In this age of deep scrutiny and wide debates over wage equality, one of the groups closely examined was married men versus single men. The general trend and records have overwhelmingly shown in concurrence that married men make more money than unmarried men. Labor economists have also tested and estimated that even when you control for age, education, and other demographic effects, the marriage wage premium, or the difference between married men and single men's wages, is as high as 10 per cent to 50 per cent. Why does this phenomenon occur? Two broad classes of theory hold that employers possibly discriminate in favor of married men; marriage makes men more productive, or more-productive men are more likely to be married. More emphasis has been put on evaluating if married men were really more productive.

Data for this exercise:

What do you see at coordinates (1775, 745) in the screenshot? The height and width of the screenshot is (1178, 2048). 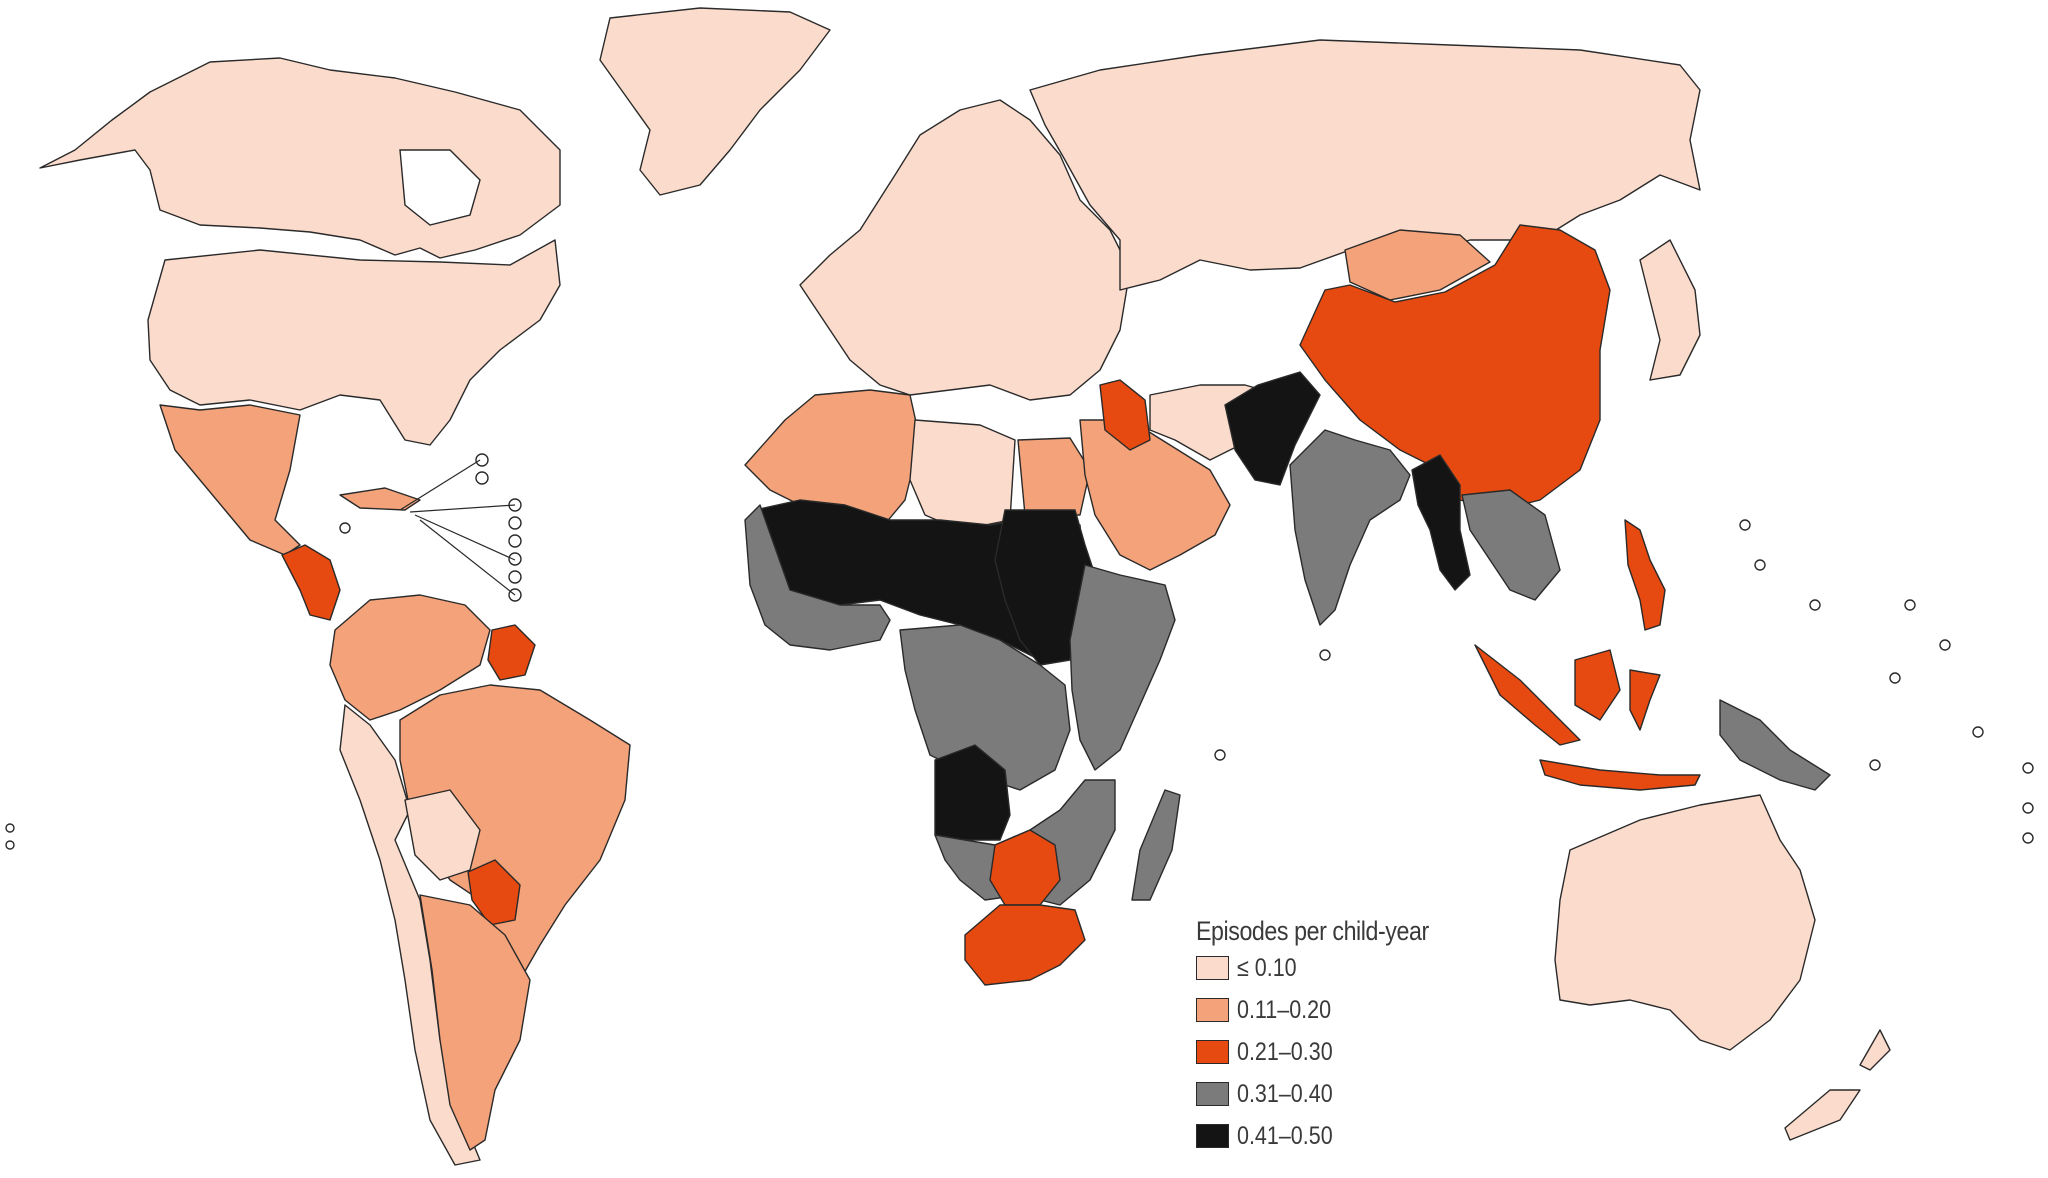 I see `region-papua-new-guinea` at bounding box center [1775, 745].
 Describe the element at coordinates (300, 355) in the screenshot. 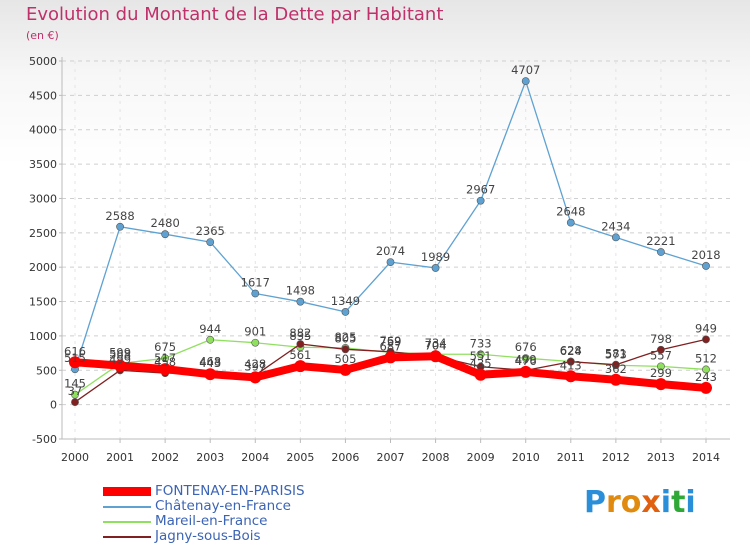

I see `data-label: 561` at that location.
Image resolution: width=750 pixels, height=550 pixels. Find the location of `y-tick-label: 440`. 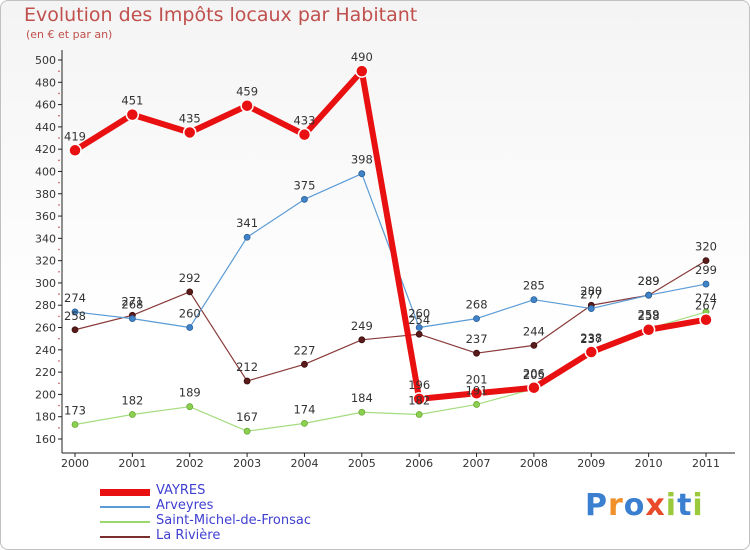

y-tick-label: 440 is located at coordinates (46, 128).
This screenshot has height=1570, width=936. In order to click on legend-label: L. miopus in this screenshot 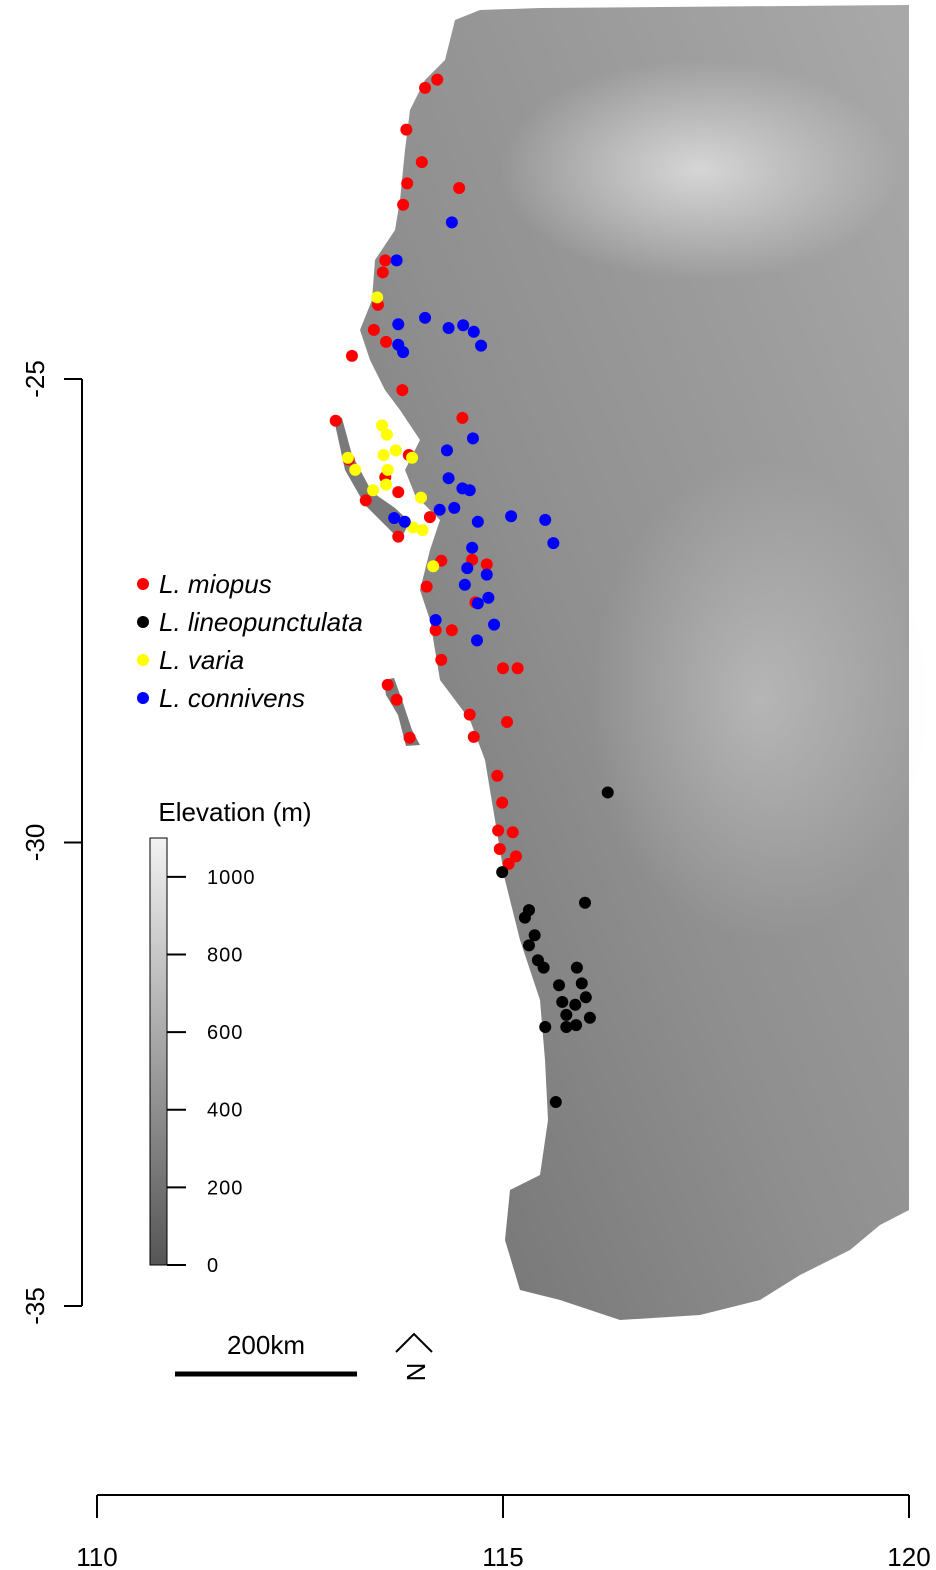, I will do `click(216, 584)`.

Your tasks:
a) Copy the entries exactly, everything from the line containing "Describe the element" down to the line containing "at that location.", and leave the pictures out of your copy.
b) Give what follows the last sentence of the passage on the wage gap between married and single men.

Responses:
a)
 Describe the element at coordinates (300, 355) in the screenshot. 

I see `data-label: 561` at that location.

b)
This paper will focus on presenting the different arguments out there concerning if married people are truly more productive than unmarried men by looking at the wage variations between these two groups of men. First, the two generally theories explaining married men's higher wage premium will be examine with the first one being employer's favoritism toward married workers. Second, Gary Becker's theory of specialization / comparative advantage between the husband and the wife in the family will be discussed, followed by three studies that have challenged Becker's hypothesis. Respectively, the first study deals with the size of the change of the marriage wage premium according to the nature of the spouse's labor supply decision; the second study examines the difference of wage rate between the self-employed married men and the salaried married men; the third study compares the difference in wage premium between the currently married men who had lived with their wives before marriage, the single men, and the other married men who lived with their spouse only after marriage. Finally, a Becker-model-supporting study looking at twins will be presented.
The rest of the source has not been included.